Звуки артиллерийской канонады, приглушенные горой, вначале вовсе не достигали его слуха. Он слыхал только далекий слитный шум, но шум пропадал всякий раз, едва раненый напрягал слух.
Затем наступило облегчение. Вильчковский дал ему болеутоляющее, и ушибленная спина перестала чувствовать жесткий тюфяк. Во рту оставался неприятный, вяжущий вкус, приходилось часто глотать слюну.
Он лежал плашмя, не поворачивая головы, скашивая глаза на окно, но за окном не было и не могло быть ничего, кроме чистого неба. Деревья, которые росли здесь раньше, срублены при постройке казарм и больницы.
Маша всматривалась в измученное лицо Максутова. Предупрежденная Пастуховым, что батарея на перешейке прекратила сопротивление, она возвратилась в госпиталь и осталась при сердитом, громыхающем Вильчковском. Аптекарь, счастливый тем, что дочь жива и невредима, носился по госпиталю, наполняя комнаты суетой, латынью, как-то странно звучавшей среди горячечного бреда, стонов и вздохов.
- Fiat lege artis!* - самодовольно восклицал Лыткин, величественным жестом передавая Вильчковскому склянку. - Quatitatim! По каплям! - поучал он фельдшера с утомленным, испитым лицом.
_______________
* Приготовлено по правилам искусства!
Маше было тяжело слышать резкий голос отца, нечуткого к человеческим страданиям. "Как должен он быть неприятен этим несчастным, стискивающим челюсти до скрежета, чтобы не закричать от боли!" Наркотиков для нижних чинов не хватало, раненые матросы переносили мучительные операции, получив несколько чарок водки.
Мир представлялся Александру мрачным и бессмысленным. Петропавловск падет. Существует логика более сильная, чем логика титулярного советника Зарудного. Количество орудий. Калибр. Дальнобойность. С этим ничего не поделаешь.
Мысли упорно держались недавнего прошлого. Пустынный залив, скалистые ворота и зеленые горы словно отрезали Максутова от прошлого. Перед глазами Петропавловск, чужое, нищее селение, воскресная обедня в старой церкви, дремотный причал, Маша... Ни одного близкого, родного лица. Никто из друзей юности не приходит к нему, в этот, быть может, последний час жизни. А были ли друзья? Максутов тихо застонал. Ему трудно вспоминать прошлое. Пустота огромного родительского дома. Гувернеры. Слова, утомительные слова, от пробуждения до темноты. Мать, которой он привык повиноваться во всем по малейшему движению ее бледной, но деспотической руки, по первому взгляду подвижных, всегда возбужденных глаз. Унылая сутолока европейских курортов, наконец Морской корпус, желанный корпус, военные экзерцисы, неукоснительный устав, возможность уйти в себя, никому не исповедоваться, одеться в защитную броню мундира и княжеского титула... Годы бегут, ускользают, не дав рассмотреть себя. Но где же друзья? Если бы друзья были, они сами пришли бы...

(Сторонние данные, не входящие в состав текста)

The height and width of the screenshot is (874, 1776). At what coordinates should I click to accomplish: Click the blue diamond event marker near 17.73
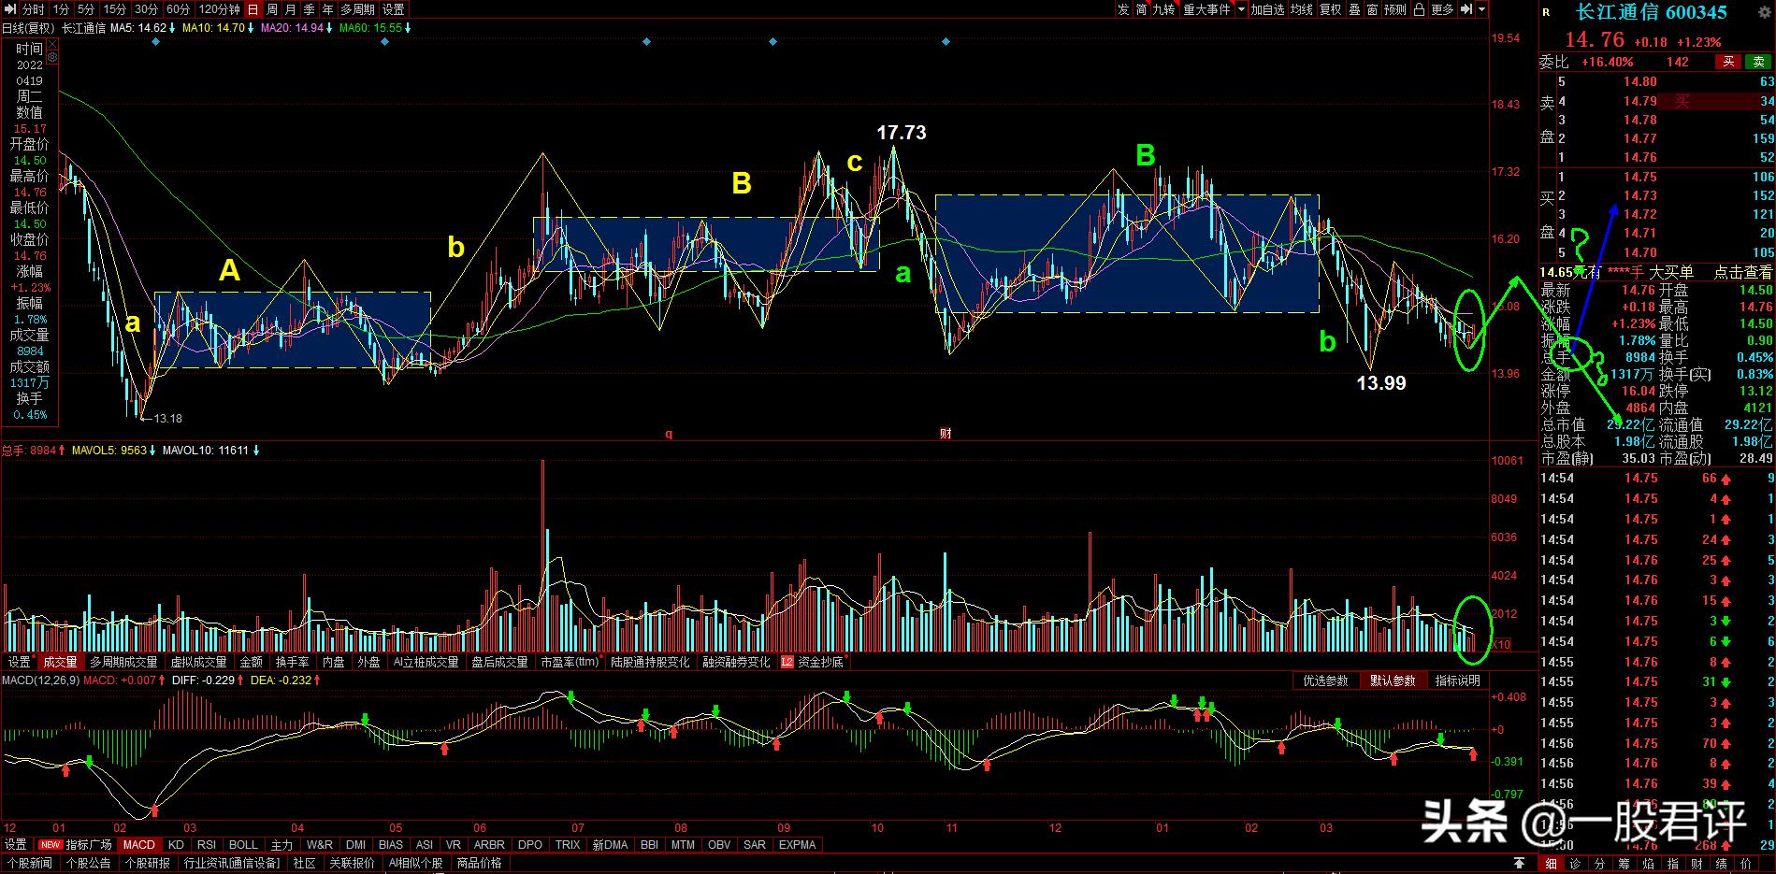[x=946, y=42]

В палату вошел Тироль. Его сухой, тонкий профиль сегодня непроницаемо строг. Учтивый офицер, он прошел мимо Маши, даже не поклонившись.
Остановился у постели, почти касаясь байкового одеяла.
- Александр Петрович! - сказал он громким, деревянным голосом. Мужайтесь!
- А-а-а! - раздалось не то приветствие, не то стон Максутова.
Максутов с трудом повернул голову. Увидел Машу. Дрогнули углы губ, но сил на улыбку недостало.
Тироль, прижав фуражку к левому боку, наклонился над Максутовым.
- Иван Николаевич просил сказать вам: он благодарит вас за службу.
Александр слабо кивнул головой.
- Что передать Изыльметьеву? - спросил Тироль.
- Я теперь многое понял, - проговорил Максутов осипшим голосом. Дмитрий жив?
- Жив.
Тироль замолчал. Он и сам считал дело проигранным, конченым, но более всего был удивлен собственным спокойствием, каким-то тупым, покорным равнодушием, заползающим в душу. Зачем Изыльметьев послал его к умирающему лейтенанту? Какое это теперь имеет значение?.. А впрочем, все равно!
Как только ушел Тироль, Максутов окликнул Машу:
- Марья Николаевна, вы были на батарее?
- Была. Я видела, как вы командовали! - прошептала Маша взволнованно. - Этого невозможно забыть во всю жизнь.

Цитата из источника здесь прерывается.